Friday, March 13, 2009

Print Media Drowning in Red Ink (re-re-update)

UPDATE 3/13: The New York Times updates the roll call of newspapers in such trouble that their home towns might soon become one-paper or zero-paper cities. Joel Kramer of MinnPost.com is interviewed and offers this summary of the scenario: "It would be a terrible thing for any city for the dominant paper to go under, because that’s who does the bulk of the serious reporting. [Websites] like us would spring up, but they wouldn't be nearly as big. We can tweak the papers and compete with them, but we can’t replace them."

UPDATE 2/28: The Washington Post offers up a roll call of newspapers in trouble and their myriad attempts to staunch the outflow of cash and staff.

U.S. News & World Report To Shift Operations to Web
"U.S. News & World Report is getting out of the newsmagazine business and going all digital. The financially struggling magazine, which cut back to biweekly publication earlier this year, now plans to reinvent itself on the Web. While it will publish one print edition each month, according to staffers briefed on the decision, these will be entirely devoted to consumer guides -- such as its annual rankings of colleges and hospitals -- and contain no other news."

PC Magazine, a Flagship for Ziff Davis, Will Cease Printing a Paper Version
"Ziff Davis Media announced Wednesday that it was ending print publication of its 27-year-old flagship, PC Magazine, and would take the title online only. It is the latest of several magazine publishers to drop a print edition, as advertising plummets and the cost of printing a paper version rises."

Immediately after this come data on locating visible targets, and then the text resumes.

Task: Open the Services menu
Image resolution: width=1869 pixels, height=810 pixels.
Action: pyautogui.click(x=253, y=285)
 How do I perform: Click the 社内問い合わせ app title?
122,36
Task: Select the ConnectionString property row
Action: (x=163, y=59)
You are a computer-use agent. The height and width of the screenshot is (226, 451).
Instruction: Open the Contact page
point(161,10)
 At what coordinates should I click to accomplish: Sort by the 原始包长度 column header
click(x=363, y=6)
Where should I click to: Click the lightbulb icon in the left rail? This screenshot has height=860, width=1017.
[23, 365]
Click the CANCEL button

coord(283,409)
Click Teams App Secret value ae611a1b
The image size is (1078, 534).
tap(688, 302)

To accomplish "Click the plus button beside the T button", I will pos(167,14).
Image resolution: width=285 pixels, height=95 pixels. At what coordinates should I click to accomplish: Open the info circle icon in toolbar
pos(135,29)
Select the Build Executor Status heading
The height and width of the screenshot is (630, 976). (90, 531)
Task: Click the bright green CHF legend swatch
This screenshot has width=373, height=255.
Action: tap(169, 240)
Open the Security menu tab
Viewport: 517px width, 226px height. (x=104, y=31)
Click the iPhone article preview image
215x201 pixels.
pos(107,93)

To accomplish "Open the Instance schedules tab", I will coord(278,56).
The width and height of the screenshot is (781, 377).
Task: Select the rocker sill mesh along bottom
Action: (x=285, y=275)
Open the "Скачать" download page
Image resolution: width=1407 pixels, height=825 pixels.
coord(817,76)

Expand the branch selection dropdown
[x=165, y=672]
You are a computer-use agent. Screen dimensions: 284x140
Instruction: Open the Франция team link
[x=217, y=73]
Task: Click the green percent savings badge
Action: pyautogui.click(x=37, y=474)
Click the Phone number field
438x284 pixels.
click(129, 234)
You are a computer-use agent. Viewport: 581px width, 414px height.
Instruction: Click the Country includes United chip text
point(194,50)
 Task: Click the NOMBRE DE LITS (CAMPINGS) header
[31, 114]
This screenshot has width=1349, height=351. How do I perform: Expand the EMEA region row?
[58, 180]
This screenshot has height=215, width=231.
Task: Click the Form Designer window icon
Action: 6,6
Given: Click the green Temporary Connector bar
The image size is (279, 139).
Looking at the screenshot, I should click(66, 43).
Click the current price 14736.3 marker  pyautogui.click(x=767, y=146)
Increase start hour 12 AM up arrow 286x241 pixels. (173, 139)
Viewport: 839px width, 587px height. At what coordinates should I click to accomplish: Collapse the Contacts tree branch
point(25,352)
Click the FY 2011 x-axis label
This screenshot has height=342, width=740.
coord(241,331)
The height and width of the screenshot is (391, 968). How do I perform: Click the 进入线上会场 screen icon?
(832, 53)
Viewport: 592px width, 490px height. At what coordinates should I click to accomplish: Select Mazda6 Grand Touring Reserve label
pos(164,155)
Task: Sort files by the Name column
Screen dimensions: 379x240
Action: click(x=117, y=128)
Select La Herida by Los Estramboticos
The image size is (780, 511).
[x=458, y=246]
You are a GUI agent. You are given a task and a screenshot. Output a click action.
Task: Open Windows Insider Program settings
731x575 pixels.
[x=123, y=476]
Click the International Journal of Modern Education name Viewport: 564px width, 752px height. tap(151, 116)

Christian Science Monitor shifts from print to Web-based strategy
"In 2009, the Monitor will become the first nationally circulated newspaper to replace its daily print edition with its website; the 100 year-old news organization will also offer subscribers weekly print and daily e-mail editions."

Condé Nast Cuts Focus on 2 Magazines
"Men’s Vogue will all but disappear as a separate operation. It will be folded into Vogue and will be published twice a year instead of 10 times, the company said...Through the first nine months of the year, ad pages in all United States magazines were down 9.5 percent from the same period in 2007..."

1 comment:

Unknown said...

Rocky Mountain News aside, this has got to be the first MAJOR casualty.